Top of Study text

I discovered a child's brain does NOT work in themes. Well, I take that back...a child's brain does not stay on one theme for very long, and certainly not in synchronization with all the other brains in the room. I might have ONE child interested in dinosaurs for weeks, another that shows interest for five minutes here and five minutes there, but nothing consistent. I might have 4 children who are enjoying a picnic lunch..when suddenly, as often does in child led play...one thing leads to another and the dinosaur lover, in his dinosaur ways has come to destroy said picnic....and the picnickers play along for a few minutes until a bright shiny object catches their eye and they are off to another topic...perhaps even splitting into twos as the world of curiosity beckons each child in unique ways.
I discovered that children learn even without the leadership of elaborate themes. In fact, they learn more because there are no adult-set limits. (whether you notice it or not...themes have boundaries, themes can limit a child's natural curiosity)
I discovered that I could still get my theme-fix during the holidays. I learned to "set some bait" so to speak. If the bait didn't inspire the direction of the traditional theme, I learned that was okay, and I could ditch the theme and follow what the current interests of my littles were. For example: after Thanksgiving, teensy gingerbread boys just start appearing. First one. Then two. Then three. This particular bait is always taken and leads into our tradition of gingerbread boy fun. BUT, if they were to not "take the bait" I would be okay with it (well..truth be told, I would sort of be okay with it ... I'm not perfect after all!!!).
I discovered that all the time I took to organize my supplies and books into themes over the years was still helpful because when children are allowed to lead, we sometimes visit up to 5 different themes in a given day. It just depends on the interests of each individual child. Organization is the KEY to following young children. I need to know where my stuff is at a moments notice!
I discovered that I should not be feeling guilty that I was no longer sending home theme-related notes and having theme-related show and tell opportunities and theme-related snacks. I discovered that if I continued to do that, it was not to benefit the children...it would instead be all about pleasing the parents.

Bottom of Study text

● Task A: Reproduce the passage about teaching with themes word for word, starting with "I discovered a" and going on through "in unique ways.".
● Task B: Decide whether each statement agrees with the passage about teaching with themes, answering yes or no and quoting the words that decide it: (i) When children lead, the group sometimes visits as many as five themes in one day. (ii) The children usually ignore the gingerbread boy bait. (iii) Continuing to send home theme-related notes would mainly serve the parents.

Top of Supplied entries

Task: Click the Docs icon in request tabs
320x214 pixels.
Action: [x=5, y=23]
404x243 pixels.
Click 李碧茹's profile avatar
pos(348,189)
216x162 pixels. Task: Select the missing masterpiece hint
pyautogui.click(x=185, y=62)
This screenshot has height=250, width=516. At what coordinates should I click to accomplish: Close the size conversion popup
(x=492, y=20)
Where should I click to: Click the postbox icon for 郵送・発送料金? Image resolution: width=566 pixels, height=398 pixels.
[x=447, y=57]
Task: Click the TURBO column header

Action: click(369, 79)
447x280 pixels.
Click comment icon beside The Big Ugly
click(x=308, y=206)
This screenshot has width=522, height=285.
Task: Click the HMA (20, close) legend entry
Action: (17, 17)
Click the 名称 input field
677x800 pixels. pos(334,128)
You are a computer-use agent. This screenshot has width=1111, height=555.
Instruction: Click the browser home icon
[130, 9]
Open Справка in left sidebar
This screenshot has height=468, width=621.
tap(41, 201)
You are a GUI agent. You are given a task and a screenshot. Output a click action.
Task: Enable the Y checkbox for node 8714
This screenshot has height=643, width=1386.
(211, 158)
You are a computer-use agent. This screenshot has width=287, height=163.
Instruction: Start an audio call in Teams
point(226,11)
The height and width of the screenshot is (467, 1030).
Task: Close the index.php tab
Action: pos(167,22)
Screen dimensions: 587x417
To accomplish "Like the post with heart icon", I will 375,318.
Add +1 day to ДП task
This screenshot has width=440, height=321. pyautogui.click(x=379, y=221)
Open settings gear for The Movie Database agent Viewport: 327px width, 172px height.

Bottom of Supplied entries

● Expected output A:
I discovered a child's brain does NOT work in themes. Well, I take that back...a child's brain does not stay on one theme for very long, and certainly not in synchronization with all the other brains in the room. I might have ONE child interested in dinosaurs for weeks, another that shows interest for five minutes here and five minutes there, but nothing consistent. I might have 4 children who are enjoying a picnic lunch..when suddenly, as often does in child led play...one thing leads to another and the dinosaur lover, in his dinosaur ways has come to destroy said picnic....and the picnickers play along for a few minutes until a bright shiny object catches their eye and they are off to another topic...perhaps even splitting into twos as the world of curiosity beckons each child in unique ways.

● Expected output B:
(i) Yes: "we sometimes visit up to 5 different themes in a given day"
(ii) No: "This particular bait is always taken"
(iii) Yes: "it would instead be all about pleasing the parents"